A Constant Refrain in a Furious Mind

To write a story that is told oft, and forever;
To sing a merry tune that haunts and lingers in the halls of time;
To simply fashion an extraordinary moment -
That survives the inexorable march of seasons and clime

I live on this faith, this promise
Of genius in wait- unto eternity
Oh grant me Life, before you leave
Death, before you come- a wish
Immortality!Immortality! Immortality!

Sunday, June 17, 2007

Loads of Time

(and a fast internet connection) has meant that I have foregone travel and exploration in the real world for surfing in the virtual one.
Youtube is an absolute miracle; I have spent a lot of time on Jeeves/Wooster and Stephen Fry, SNL clips etc (and have kept away from porn,which Ytube manages to screen out, thankfully!).

I got stupidly sentimental over Beatles, especially watching some documentary about them. I have long realized that I have always had a fascination for all things British and what with Wodehouse, Fry and his movie "Tom Brown's Schooldays" (which mixes my fascination of things British with the other- boarding school environ fantasy; so much so that I have read the book twice-abridged + unabridged- and found the latter almost too much to handle with its Biblical references), a little of Monty Python and I am lost in an archaic, funny world where gals are 'little things' and romance is in the air.

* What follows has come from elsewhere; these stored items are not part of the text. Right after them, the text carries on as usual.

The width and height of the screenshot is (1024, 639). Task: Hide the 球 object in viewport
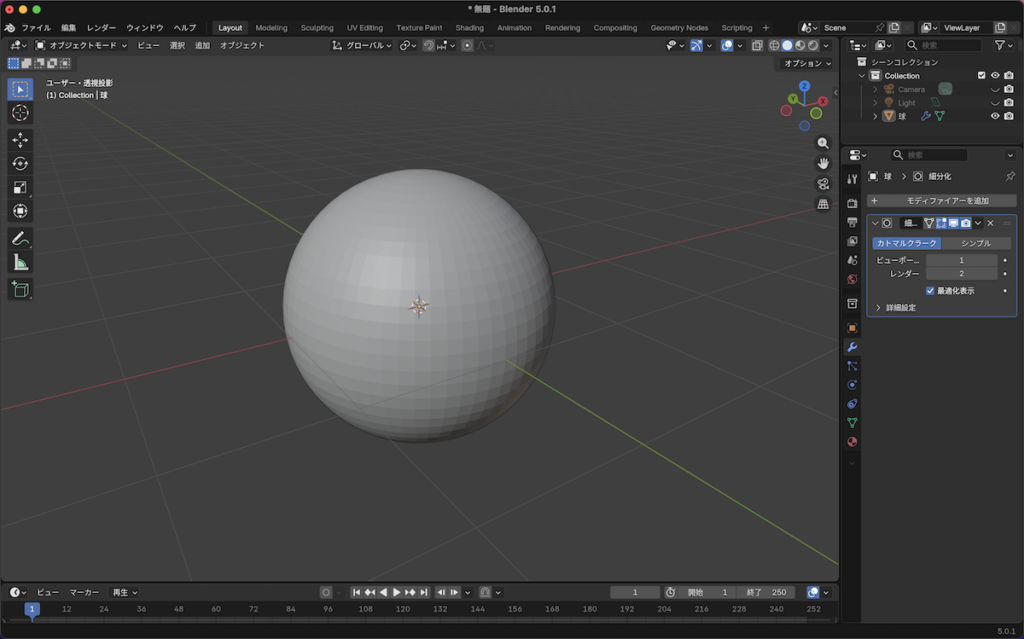995,116
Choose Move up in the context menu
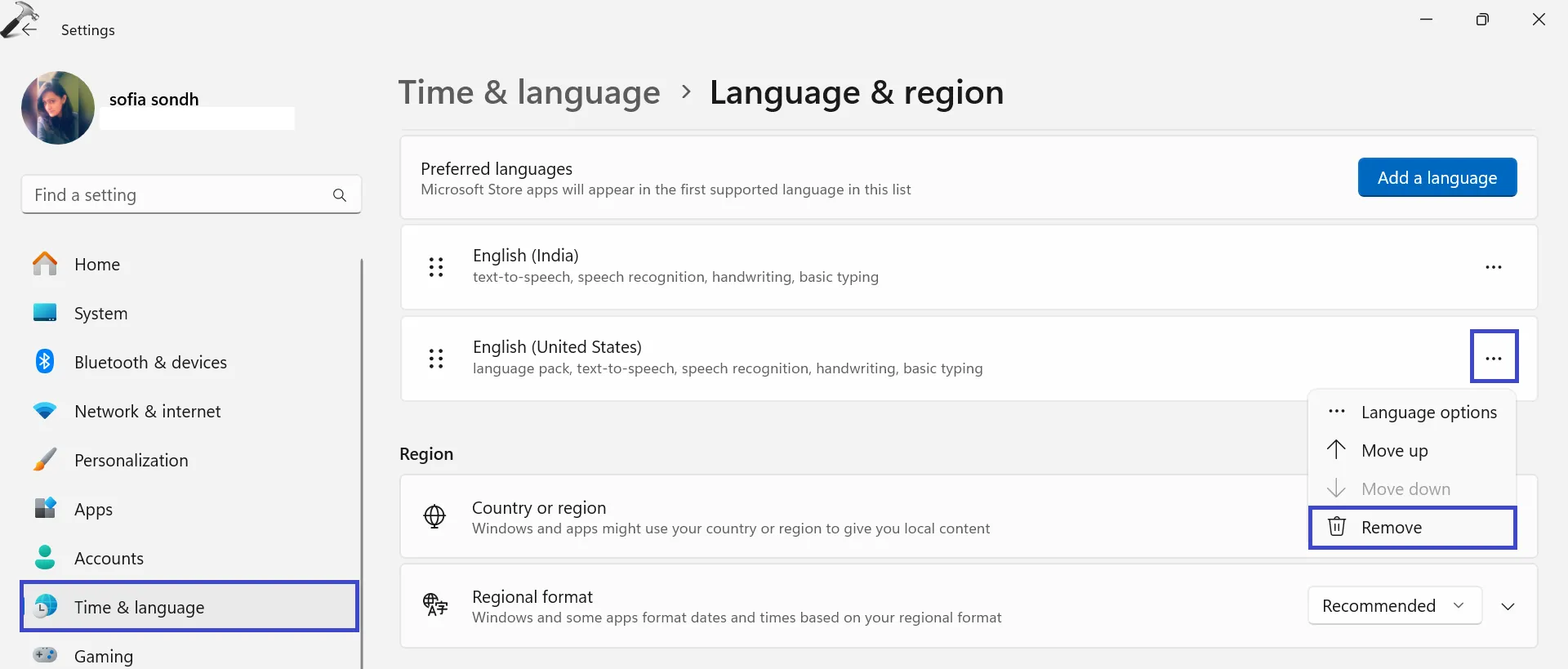 click(1394, 451)
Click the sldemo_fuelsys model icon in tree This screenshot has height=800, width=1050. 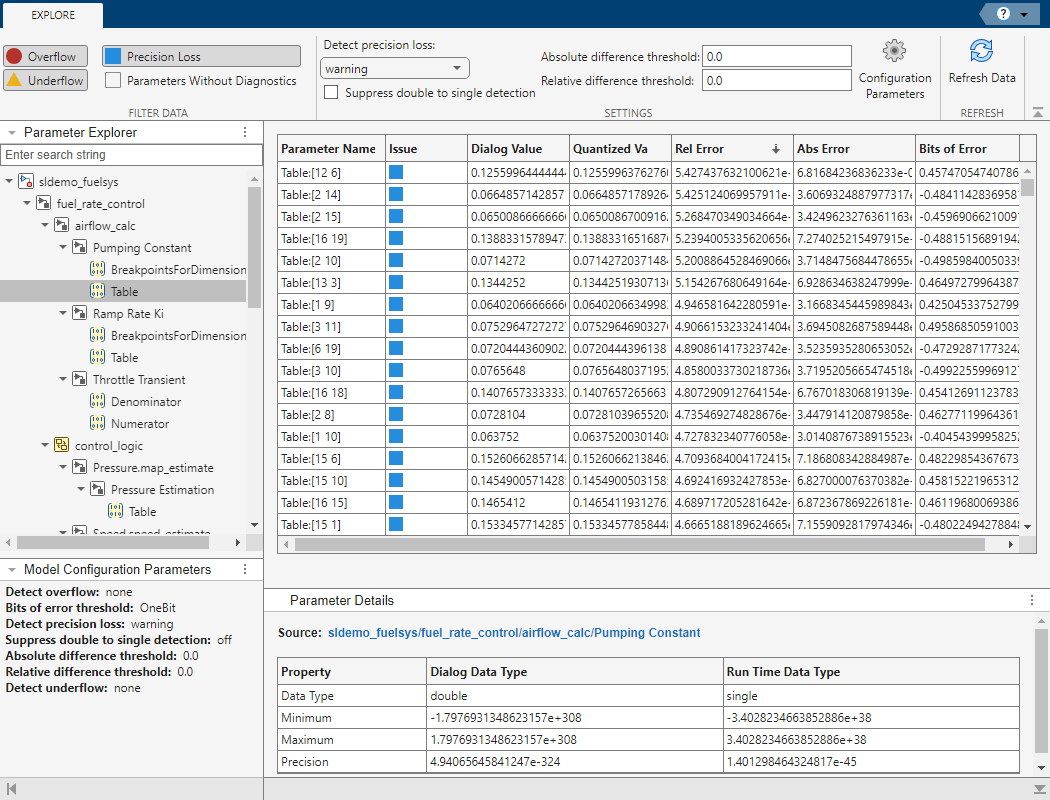pos(25,181)
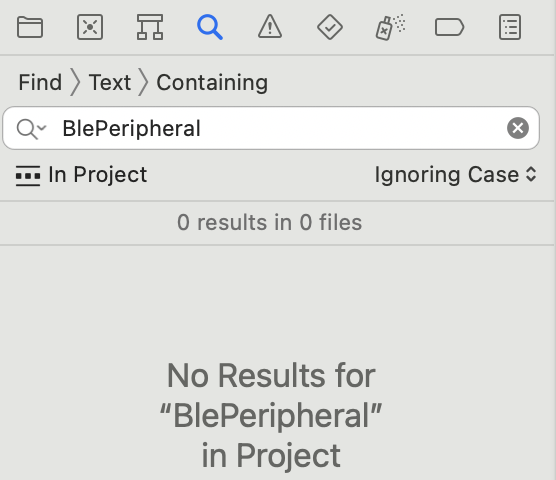Open the Symbol navigator hierarchy icon
Screen dimensions: 556x480
[x=150, y=27]
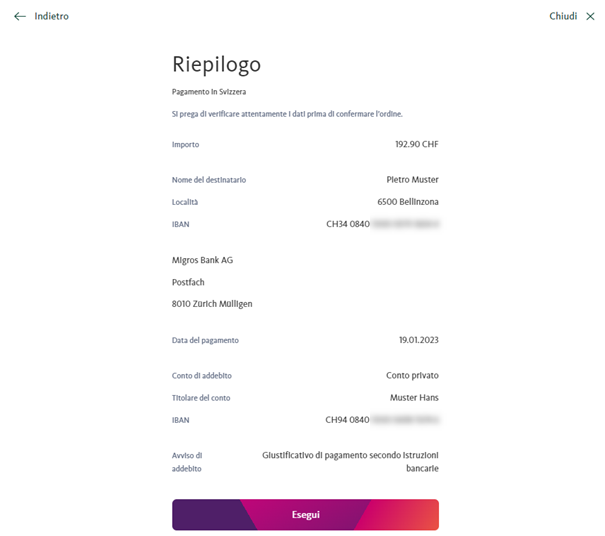
Task: Click the Riepilogo heading
Action: click(216, 64)
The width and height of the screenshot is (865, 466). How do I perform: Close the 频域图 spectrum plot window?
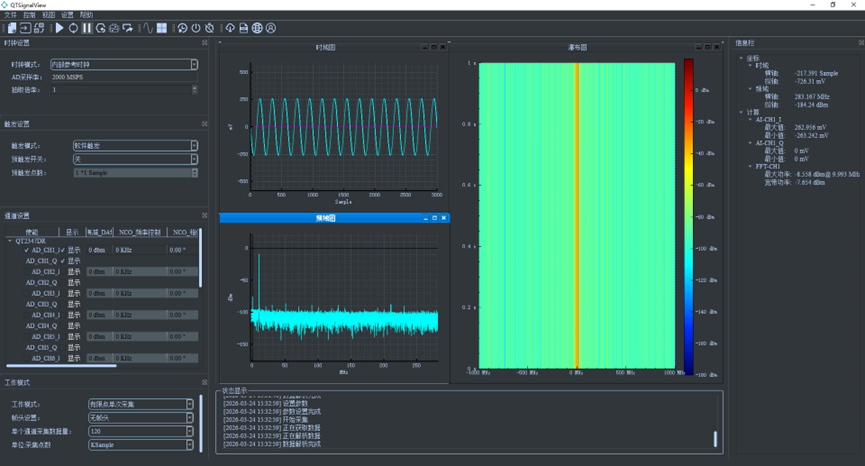(x=445, y=218)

The other thing I realize is that I read too little- I will now have to force myself to read, for pleasure.

Going back to the beginning, the Beatles thingy came from iphone and Steve Jobs. The iphone looks spectacular; but I would wait, for it can only improve with time (look at the shuffle now!!!). Though the various keynote speeches by Steve Jobs have been fun to watch. He is a great showman, backed by an amazing design team.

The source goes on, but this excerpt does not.